:: TEXT PROVIDED ::
Mapped positions: \[\begin{align*} Z^{\prime}_{2,2} &\Longleftrightarrow Z^{\ast}_{2,1}\\ Z^{\prime}_{3,3} &\Longleftrightarrow Z^{\ast}_{1,0}\\ Z^{\prime}_{4,2} &\Longleftrightarrow Z^{\ast}_{0,1}\\ Z^{\prime}_{4,3} &\Longleftrightarrow Z^{\ast}_{0,0} \end{align*}\]

Solution

Alignment edge \((1,1)\): \[ P(x_1 \sim y_1 | x,y) = \frac{Z_{0,0}\times e^{\frac{\sigma(x_1,y_1)}{T}} \times Z^{\prime}_{2,2}}{Z(T)} =\frac{Z_{0,0}\times e^{\frac{\sigma(x_1,y_1)}{T}} \times Z^{\ast}_{2,1}}{Z(T)} = \frac{Z^M_{1,1} \times Z^{\ast}_{2,1}}{Z(T)} = \frac{7.39 \times 7.43}{61.90} = 0.89 \] Alignment edge \((2,2)\): \[ P(x_2 \sim y_2 | x,y) = \frac{Z_{1,1}\times e^{\frac{\sigma(x_2,y_2)}{T}} \times Z^{\prime}_{3,3}}{Z(T)} =\frac{Z_{1,1}\times e^{\frac{\sigma(x_2,y_2)}{T}} \times Z^{\ast}_{1,0}}{Z(T)} = \frac{Z^M_{2,2} \times Z^{\ast}_{1,0}}{Z(T)} = \frac{57.90 \times 0.47}{61.90} = 0.44 \] Alignment edge \((3,1)\): \[ P(x_3 \sim y_1 | x,y) = \frac{Z^M_{3,1} \times Z^{\prime}_{4,2}}{Z(T)} = \frac{Z^M_{3,1} \times Z^{\ast}_{0,1}}{Z(T)} = \frac{0.14 \times 0.47}{61.90} = 0.001 \] Alignment edge \((3,2)\): \[ P(x_3 \sim y_2 | x,y) = \frac{Z^M_{3,2} \times Z^{\prime}_{4,3}}{Z(T)} = \frac{Z^M_{3,1} \times Z^{\ast}_{0,0}}{Z(T)} = \frac{30.42 \times 1}{61.90} = 0.49 \]

:: PROVIDED DATA ::
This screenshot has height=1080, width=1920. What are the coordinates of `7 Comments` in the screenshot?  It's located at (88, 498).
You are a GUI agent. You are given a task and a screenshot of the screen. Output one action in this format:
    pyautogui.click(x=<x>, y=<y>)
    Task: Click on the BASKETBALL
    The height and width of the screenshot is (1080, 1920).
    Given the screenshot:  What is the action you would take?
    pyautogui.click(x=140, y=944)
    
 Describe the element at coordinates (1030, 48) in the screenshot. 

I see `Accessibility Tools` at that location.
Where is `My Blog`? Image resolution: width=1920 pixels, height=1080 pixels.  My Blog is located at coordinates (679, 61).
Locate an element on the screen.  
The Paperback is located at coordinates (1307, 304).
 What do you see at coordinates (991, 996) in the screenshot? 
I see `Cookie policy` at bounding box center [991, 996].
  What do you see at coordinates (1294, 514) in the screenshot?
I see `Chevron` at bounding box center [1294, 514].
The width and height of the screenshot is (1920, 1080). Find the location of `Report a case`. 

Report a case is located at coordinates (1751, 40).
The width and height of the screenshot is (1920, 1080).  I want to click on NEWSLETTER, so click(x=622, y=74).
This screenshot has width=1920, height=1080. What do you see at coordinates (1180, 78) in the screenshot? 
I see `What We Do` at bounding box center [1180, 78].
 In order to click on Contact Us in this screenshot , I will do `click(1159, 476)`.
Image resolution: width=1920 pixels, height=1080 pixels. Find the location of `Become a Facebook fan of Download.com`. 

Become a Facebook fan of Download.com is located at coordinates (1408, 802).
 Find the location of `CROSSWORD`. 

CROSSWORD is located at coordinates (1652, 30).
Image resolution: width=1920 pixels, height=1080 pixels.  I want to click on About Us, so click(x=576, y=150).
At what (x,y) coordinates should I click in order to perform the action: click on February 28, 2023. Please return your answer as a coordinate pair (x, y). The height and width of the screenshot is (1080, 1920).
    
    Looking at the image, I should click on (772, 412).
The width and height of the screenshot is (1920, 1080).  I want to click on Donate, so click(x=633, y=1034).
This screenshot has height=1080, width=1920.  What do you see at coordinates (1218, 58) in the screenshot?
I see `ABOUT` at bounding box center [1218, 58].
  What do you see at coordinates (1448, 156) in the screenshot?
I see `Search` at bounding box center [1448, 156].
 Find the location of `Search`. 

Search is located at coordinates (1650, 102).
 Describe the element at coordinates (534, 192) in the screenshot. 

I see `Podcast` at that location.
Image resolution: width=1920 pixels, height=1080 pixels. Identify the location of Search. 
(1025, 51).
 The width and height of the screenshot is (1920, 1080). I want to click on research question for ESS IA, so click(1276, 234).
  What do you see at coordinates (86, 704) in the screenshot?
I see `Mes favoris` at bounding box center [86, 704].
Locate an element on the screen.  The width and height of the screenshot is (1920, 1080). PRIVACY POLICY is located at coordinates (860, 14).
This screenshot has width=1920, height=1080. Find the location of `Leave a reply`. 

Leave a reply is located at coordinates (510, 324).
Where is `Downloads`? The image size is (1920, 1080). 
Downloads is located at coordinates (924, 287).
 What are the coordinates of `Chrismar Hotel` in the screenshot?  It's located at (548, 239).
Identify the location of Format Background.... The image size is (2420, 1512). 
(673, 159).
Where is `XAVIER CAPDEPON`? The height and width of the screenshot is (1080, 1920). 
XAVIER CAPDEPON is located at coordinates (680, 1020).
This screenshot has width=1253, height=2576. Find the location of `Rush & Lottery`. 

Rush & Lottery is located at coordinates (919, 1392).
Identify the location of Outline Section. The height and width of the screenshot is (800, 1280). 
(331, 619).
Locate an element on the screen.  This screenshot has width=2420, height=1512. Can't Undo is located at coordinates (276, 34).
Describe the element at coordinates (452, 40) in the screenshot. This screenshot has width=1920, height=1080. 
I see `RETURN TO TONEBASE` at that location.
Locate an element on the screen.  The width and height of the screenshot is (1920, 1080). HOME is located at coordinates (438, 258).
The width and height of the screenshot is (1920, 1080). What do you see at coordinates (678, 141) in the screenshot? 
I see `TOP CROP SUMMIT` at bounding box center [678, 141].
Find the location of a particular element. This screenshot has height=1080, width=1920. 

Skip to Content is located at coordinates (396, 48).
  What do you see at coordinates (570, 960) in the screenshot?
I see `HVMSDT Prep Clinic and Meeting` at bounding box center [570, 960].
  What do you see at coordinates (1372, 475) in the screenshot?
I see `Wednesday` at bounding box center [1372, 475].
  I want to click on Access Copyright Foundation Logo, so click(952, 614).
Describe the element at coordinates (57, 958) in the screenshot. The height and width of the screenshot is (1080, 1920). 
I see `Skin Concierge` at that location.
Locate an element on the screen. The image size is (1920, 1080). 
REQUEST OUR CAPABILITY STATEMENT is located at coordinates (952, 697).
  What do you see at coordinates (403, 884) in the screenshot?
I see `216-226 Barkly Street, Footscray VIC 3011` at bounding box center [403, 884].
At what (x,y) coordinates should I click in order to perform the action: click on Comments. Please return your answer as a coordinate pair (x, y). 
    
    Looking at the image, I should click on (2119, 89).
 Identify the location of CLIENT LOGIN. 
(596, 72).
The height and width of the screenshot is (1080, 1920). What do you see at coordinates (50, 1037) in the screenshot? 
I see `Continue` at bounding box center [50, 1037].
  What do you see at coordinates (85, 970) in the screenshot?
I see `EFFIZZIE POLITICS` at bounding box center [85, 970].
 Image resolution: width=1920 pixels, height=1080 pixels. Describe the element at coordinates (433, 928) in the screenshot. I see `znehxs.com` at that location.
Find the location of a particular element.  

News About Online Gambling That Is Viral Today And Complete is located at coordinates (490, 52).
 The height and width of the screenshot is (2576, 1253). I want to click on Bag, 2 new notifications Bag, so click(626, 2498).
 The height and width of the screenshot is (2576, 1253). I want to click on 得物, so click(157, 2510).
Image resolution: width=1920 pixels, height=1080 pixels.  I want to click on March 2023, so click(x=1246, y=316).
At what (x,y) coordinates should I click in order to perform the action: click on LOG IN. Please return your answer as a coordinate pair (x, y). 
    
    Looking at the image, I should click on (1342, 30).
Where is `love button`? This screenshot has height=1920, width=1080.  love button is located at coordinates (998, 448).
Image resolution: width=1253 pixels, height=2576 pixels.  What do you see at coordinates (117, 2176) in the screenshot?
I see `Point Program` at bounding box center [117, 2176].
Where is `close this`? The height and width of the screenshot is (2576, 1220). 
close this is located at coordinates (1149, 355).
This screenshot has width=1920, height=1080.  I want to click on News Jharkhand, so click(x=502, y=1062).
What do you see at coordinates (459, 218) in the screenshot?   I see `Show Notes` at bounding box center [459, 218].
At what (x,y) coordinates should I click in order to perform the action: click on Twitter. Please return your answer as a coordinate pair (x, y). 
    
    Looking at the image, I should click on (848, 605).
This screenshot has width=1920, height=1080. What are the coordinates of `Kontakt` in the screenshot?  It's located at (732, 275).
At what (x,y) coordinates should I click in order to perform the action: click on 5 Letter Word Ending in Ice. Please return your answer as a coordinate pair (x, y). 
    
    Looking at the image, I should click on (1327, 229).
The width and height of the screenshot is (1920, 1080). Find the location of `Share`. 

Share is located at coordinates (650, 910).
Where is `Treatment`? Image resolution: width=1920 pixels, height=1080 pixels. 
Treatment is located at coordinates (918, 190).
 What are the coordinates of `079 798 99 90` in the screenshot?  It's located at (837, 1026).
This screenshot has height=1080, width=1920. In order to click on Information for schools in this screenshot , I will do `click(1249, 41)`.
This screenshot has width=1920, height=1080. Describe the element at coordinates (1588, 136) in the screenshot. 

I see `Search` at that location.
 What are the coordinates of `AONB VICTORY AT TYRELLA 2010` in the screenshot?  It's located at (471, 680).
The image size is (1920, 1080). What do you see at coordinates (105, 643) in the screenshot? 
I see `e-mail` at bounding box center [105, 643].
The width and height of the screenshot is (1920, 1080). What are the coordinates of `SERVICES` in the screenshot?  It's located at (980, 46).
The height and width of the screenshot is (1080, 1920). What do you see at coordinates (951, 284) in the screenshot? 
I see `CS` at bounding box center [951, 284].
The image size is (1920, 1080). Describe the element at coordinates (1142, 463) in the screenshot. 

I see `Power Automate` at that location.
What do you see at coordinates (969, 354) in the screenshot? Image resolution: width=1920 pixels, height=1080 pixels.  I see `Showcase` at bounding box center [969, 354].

:: WORK INSTRUCTION ::
In the text on alignment edge probabilities, what probability is given for alignment edge (1,1)?

:: SOLVED PROBLEM ::
0.89